Fractionated irradiation influences uptake of near-infrared-labeled Cetuximab: preliminaries on combination with radioimmunotherapy

External beam irradiation (EBRT) can precisely target the solid tumor mass but is limited by the surrounding normal tissue. Radioimmunotherapy mediates additional internal irradiation with the potential to strike also distant metastases. The combination of internal and external radiotherapy (CIERT) is a promising treatment strategy as it potentially combines the advantages of both modalities without increasing toxicity. In addition, patients could be stratified via a corresponding PET-tracer (1). We previously showed that CIERT using Y-90-Cetuximab (Y-90-Cet) massively increased tumor control probability compared to EBRT alone in a head and neck squamous cell carcinoma xenograft model (2). In the presented project, we investigated CIERT using clinical relevant fractionated EBRT with 30 fractions (fx) over 6 weeks. To study the best application timing, subcutaneous xenograft bearing mice were intravenously injected with near-infrared-labeled Cetuximab (NIR-Cet) at different time points during fxEBRT to model Y-90-Cet uptake.
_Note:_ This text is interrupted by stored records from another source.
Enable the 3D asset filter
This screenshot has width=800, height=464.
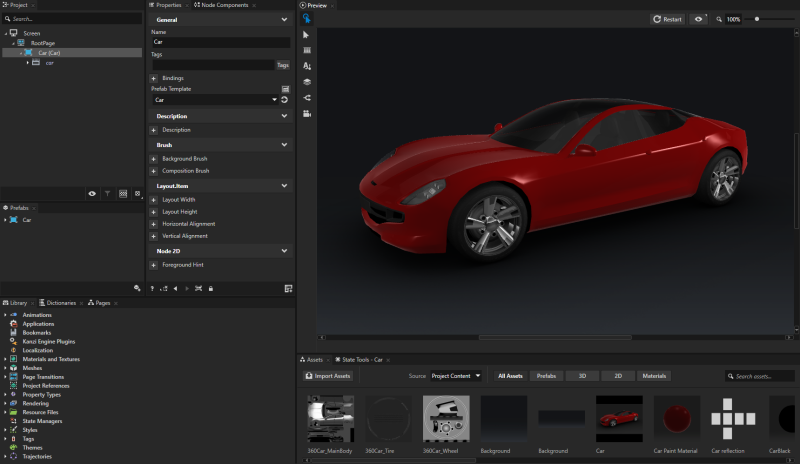[580, 376]
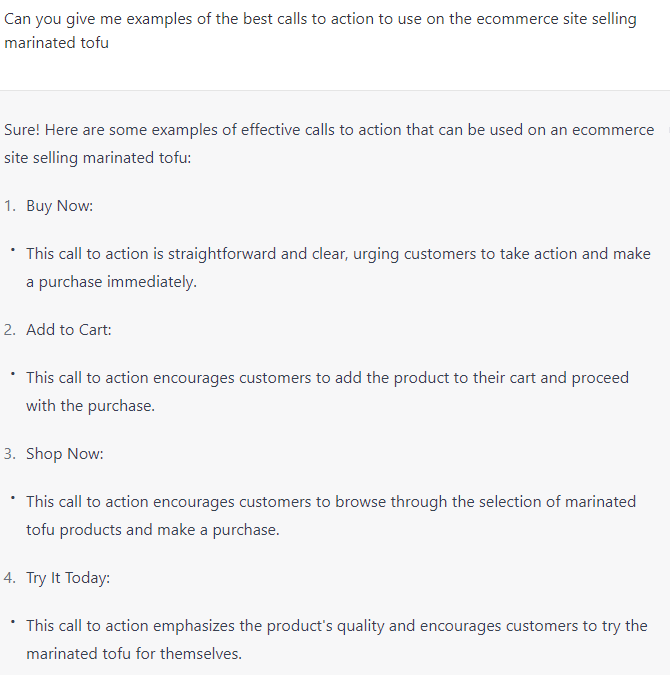Click the 'emphasizes the product's quality' description sentence

337,639
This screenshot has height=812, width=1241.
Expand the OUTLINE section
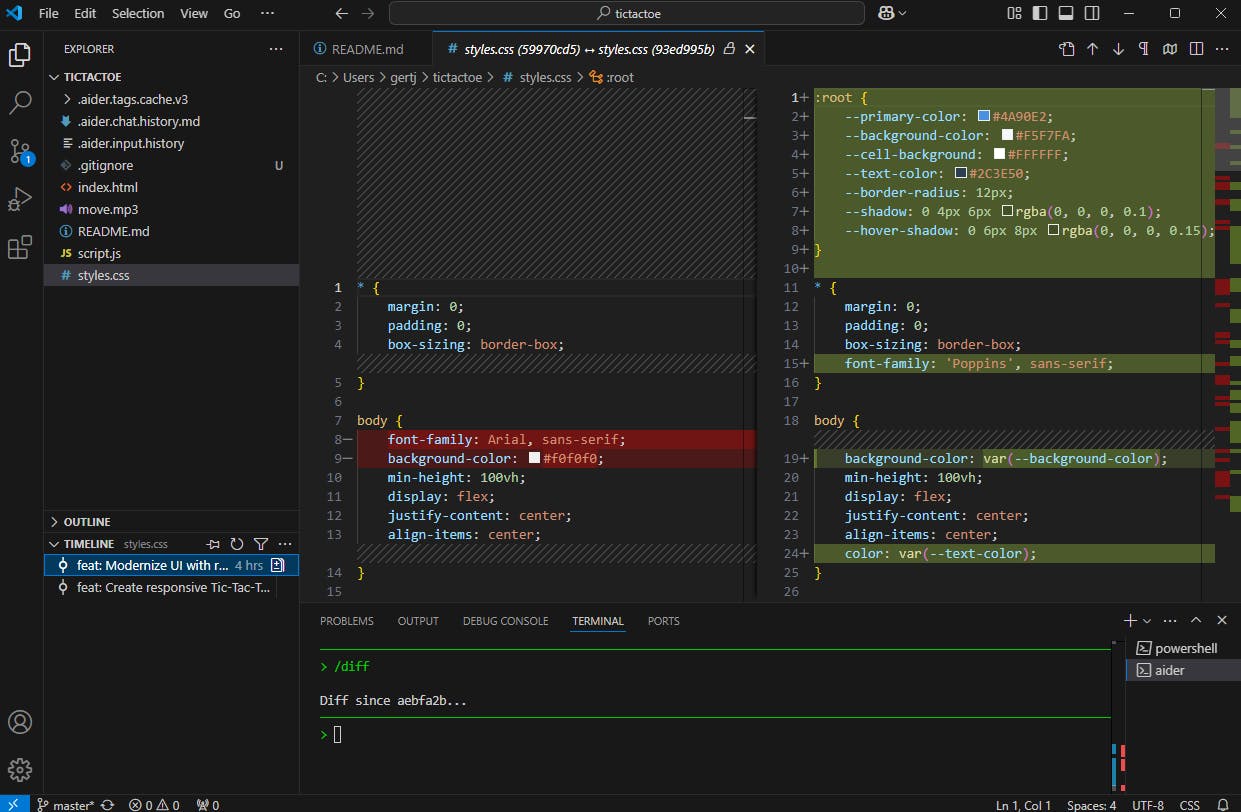point(87,522)
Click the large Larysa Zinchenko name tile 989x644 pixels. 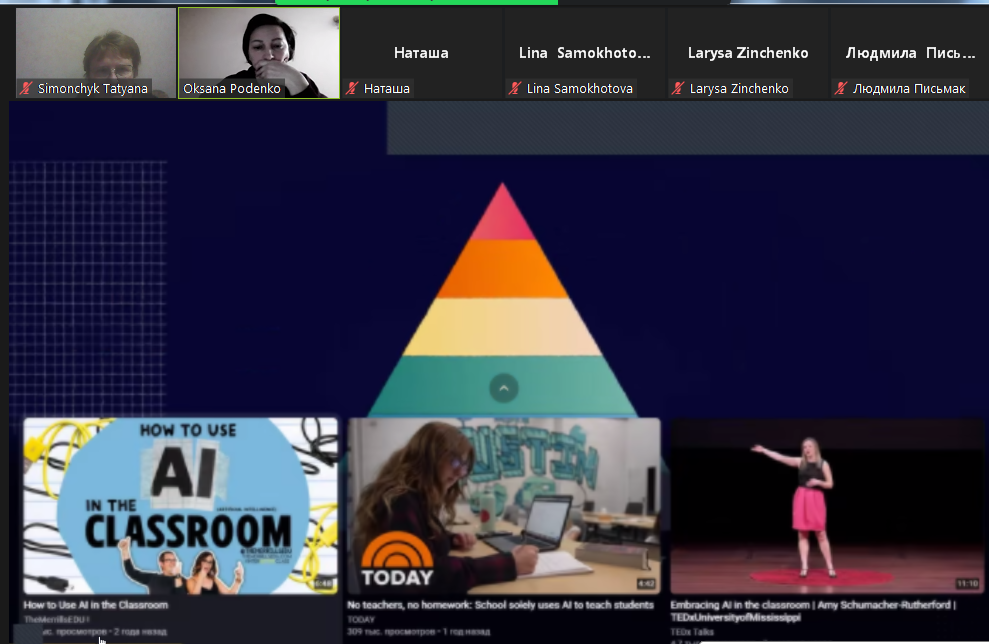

In addition, different dose groups were used for fxEBRT. NIR-Cet uptake was longitudinally followed by in-vivo optical imaging. Signal intensity was highest at day 3-4 post-injection in controls and was not altered by subsequent fxEBRT. In contrast, tumor uptake of NIR-Cet was increased if applied during fxEBRT. From these results, we concluded that low to moderate doses of fxEBRT can enhance Cet uptake but the effect is diminished if a certain threshold dose is exceeded. The interdependency of the total dose and the injection timing is not linearly and needs to be studied in more detail. However, based on the preliminary data, we injected Y-90-Cet after 10 fx of EBRT in ongoing CIERT tumor control probability experiments.

(1) Dietrich et al. Br J Radiol. 2015 Jul;88(1051):20150042
(2) Koi et al. Radiother Oncol. 2014 Feb;110(2):362-9.